■ Required action ■
Give back exactly the lines of the material below that start at the line containing "1372x873 pixels." and end at the line containing "Where should I click to: Open", and no others.

■ Raw data ■
::::::
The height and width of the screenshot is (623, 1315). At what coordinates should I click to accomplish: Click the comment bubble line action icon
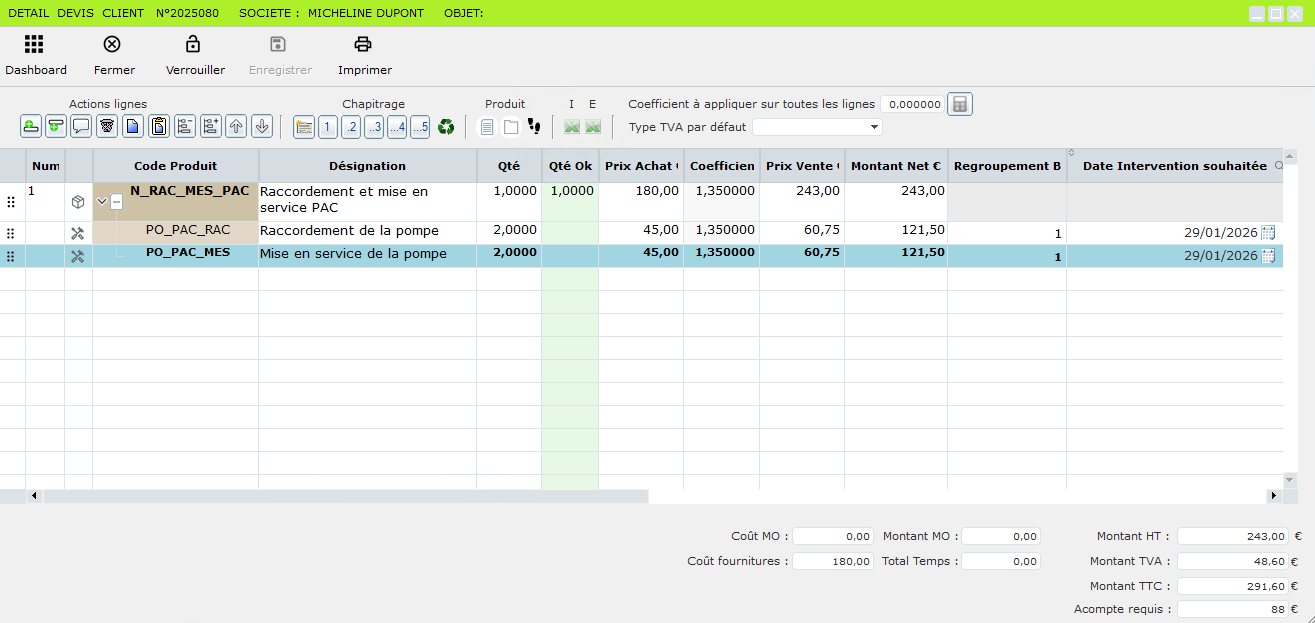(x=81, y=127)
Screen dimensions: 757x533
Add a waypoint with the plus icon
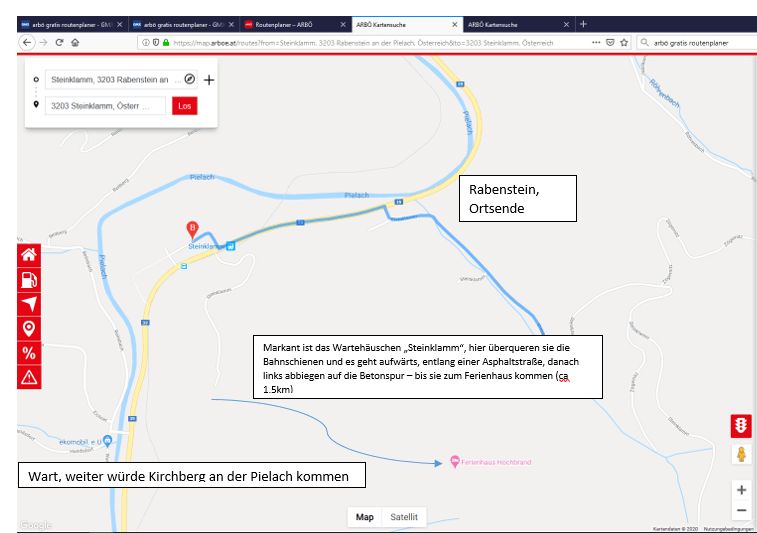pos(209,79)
::::::
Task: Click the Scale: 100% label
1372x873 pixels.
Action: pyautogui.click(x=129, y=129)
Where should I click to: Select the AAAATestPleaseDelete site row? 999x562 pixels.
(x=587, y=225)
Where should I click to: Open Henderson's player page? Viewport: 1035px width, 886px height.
::::::
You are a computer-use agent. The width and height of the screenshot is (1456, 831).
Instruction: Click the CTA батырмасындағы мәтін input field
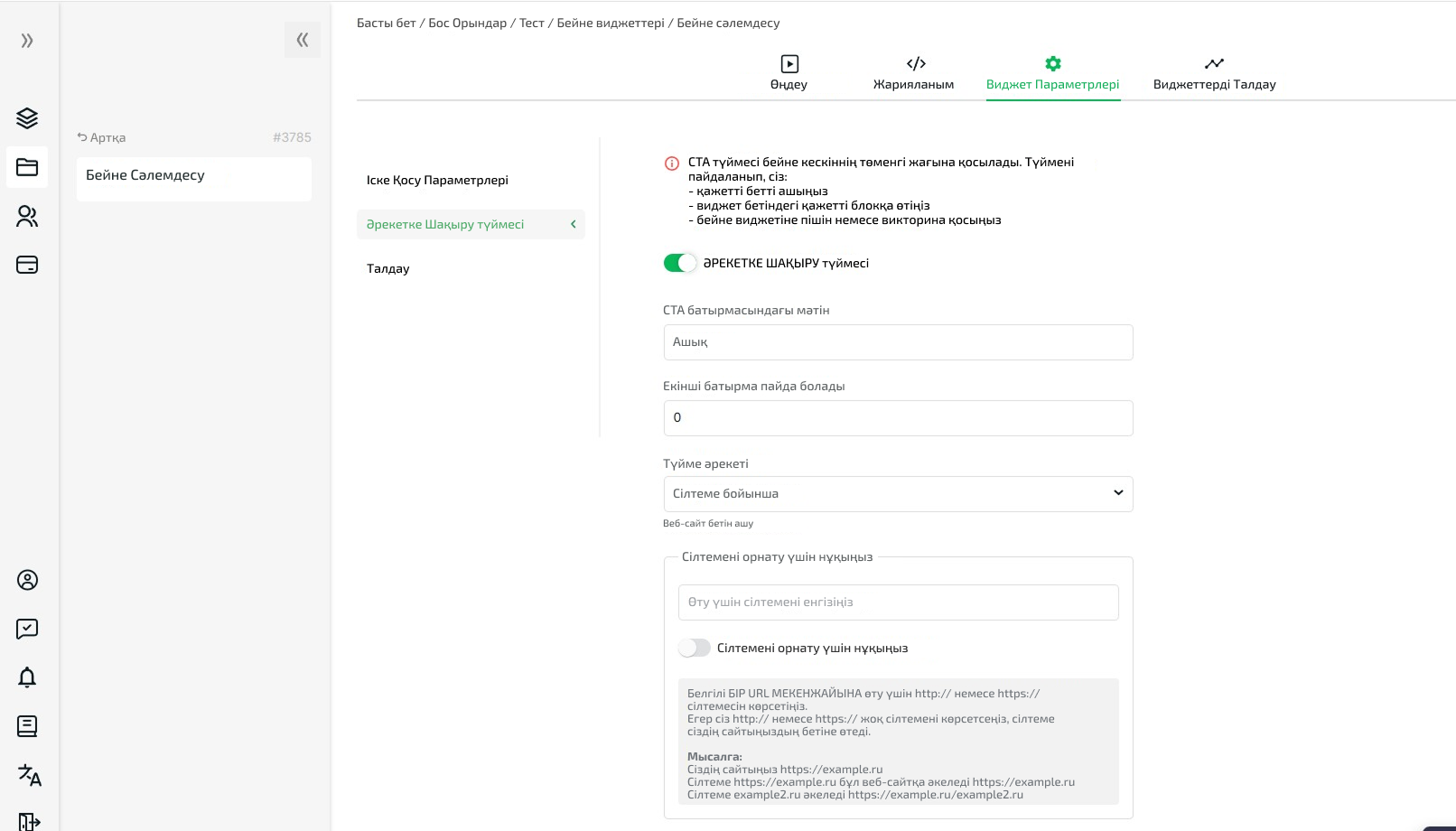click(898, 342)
::::::
■ Output of the task ■
1372x873 pixels.
Action: pyautogui.click(x=129, y=129)
Where should I click to: Select the AAAATestPleaseDelete site row? 999x562 pixels.
(x=587, y=225)
Where should I click to: Open Henderson's player page? Viewport: 1035px width, 886px height.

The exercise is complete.